The year is 1306. Robert The Bruce is a bloodied fugitive who, following the murder of John Comyn or ‘The Red’ in a Franciscan church, is hiding out in a cave after disbanding his warriors, some of whom have turned traitor and are hunting him down for the bounty on his head. Battered and broken from battle, The Bruce’s journey takes him to a croft. There, a widow and her three children shelter him from the storms (both natural and man-made) and nurse him back to health, before he goes on to become King of Scots.

This visually stunning film’s beautiful wild exteriors, gripping fight scenes and on-point period detail are equalled by the stellar cast performances. Robert The Bruce shouldn’t be seen as a sequel to Braveheart: thematically it has far more in common with films like Night and Fog In Japan (1960), an intensely political Japanese film by Nagisa Oshima. Both films deal in concerns with political memory and the interpersonal dynamics of social movements.
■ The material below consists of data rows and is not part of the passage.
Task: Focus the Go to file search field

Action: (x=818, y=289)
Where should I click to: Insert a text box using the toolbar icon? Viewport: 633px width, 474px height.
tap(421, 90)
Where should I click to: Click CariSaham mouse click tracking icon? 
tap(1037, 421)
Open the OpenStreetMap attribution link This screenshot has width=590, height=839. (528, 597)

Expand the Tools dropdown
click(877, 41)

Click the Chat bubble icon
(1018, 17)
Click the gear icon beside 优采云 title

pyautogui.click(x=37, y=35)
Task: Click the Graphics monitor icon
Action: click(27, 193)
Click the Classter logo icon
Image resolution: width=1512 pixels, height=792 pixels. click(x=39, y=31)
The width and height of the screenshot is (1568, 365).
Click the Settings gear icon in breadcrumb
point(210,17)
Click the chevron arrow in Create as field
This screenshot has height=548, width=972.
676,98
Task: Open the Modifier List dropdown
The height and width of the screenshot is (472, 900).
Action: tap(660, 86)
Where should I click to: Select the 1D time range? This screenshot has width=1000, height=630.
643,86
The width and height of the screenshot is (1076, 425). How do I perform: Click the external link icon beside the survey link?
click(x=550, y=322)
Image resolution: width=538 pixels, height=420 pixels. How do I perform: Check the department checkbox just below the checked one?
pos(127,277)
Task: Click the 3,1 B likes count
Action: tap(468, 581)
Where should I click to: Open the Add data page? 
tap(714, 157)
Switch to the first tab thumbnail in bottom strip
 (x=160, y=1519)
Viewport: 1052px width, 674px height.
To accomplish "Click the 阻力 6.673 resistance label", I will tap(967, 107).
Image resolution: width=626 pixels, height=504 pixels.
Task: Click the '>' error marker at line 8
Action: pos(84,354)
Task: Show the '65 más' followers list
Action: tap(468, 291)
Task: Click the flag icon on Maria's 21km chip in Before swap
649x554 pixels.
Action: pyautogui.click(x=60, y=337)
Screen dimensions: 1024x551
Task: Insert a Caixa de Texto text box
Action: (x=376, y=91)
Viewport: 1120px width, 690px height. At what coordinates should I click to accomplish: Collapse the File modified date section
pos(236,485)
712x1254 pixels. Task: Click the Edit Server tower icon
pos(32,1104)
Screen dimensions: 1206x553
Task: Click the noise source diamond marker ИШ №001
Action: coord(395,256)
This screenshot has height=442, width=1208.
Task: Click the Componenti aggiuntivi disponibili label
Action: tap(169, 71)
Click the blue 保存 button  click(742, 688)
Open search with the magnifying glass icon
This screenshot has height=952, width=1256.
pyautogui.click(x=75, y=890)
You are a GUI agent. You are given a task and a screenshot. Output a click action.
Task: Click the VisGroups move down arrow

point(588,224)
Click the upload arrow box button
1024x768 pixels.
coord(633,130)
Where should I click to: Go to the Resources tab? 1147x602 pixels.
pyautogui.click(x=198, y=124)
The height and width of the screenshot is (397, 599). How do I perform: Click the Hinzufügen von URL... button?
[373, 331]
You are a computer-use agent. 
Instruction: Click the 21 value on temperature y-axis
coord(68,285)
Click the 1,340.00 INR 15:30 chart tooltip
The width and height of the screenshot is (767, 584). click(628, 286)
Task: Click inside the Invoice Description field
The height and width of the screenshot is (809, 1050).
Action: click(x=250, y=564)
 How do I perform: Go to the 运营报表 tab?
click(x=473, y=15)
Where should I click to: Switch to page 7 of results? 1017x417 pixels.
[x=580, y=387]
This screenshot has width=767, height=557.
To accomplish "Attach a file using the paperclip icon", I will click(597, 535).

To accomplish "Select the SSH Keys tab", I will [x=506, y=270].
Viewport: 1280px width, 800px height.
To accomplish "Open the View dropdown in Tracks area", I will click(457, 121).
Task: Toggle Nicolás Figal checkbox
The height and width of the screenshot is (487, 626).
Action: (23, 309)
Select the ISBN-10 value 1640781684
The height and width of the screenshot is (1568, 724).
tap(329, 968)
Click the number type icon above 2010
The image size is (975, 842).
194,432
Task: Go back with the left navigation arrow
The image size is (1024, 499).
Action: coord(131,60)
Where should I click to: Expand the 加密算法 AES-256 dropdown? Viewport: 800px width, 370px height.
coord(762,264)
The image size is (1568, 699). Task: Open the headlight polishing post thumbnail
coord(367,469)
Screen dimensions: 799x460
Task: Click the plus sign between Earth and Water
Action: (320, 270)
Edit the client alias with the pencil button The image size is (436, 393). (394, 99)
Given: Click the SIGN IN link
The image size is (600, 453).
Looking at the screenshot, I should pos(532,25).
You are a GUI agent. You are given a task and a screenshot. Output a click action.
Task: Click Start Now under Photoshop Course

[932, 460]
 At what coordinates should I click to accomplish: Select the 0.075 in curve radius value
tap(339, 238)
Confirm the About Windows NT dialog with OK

SNACK spoke with Angus Macfadyen, Glasgow-born actor and co-writer of Robert The Bruce to discuss the reprisal of his role as The Bruce, almost 25 years after his initial portrayal in Braveheart (1995).

 

 

 

 

Are you looking forward to the world premiere at the Edinburgh International Film Festival?

I am very excited, as that’s where I wanted the film to open. It’s quite remarkable that we are opening on 23 June, which is the anniversary of Bannockburn.

 

 

Why did you choose to set the story in 1306, when Robert is being hunted down?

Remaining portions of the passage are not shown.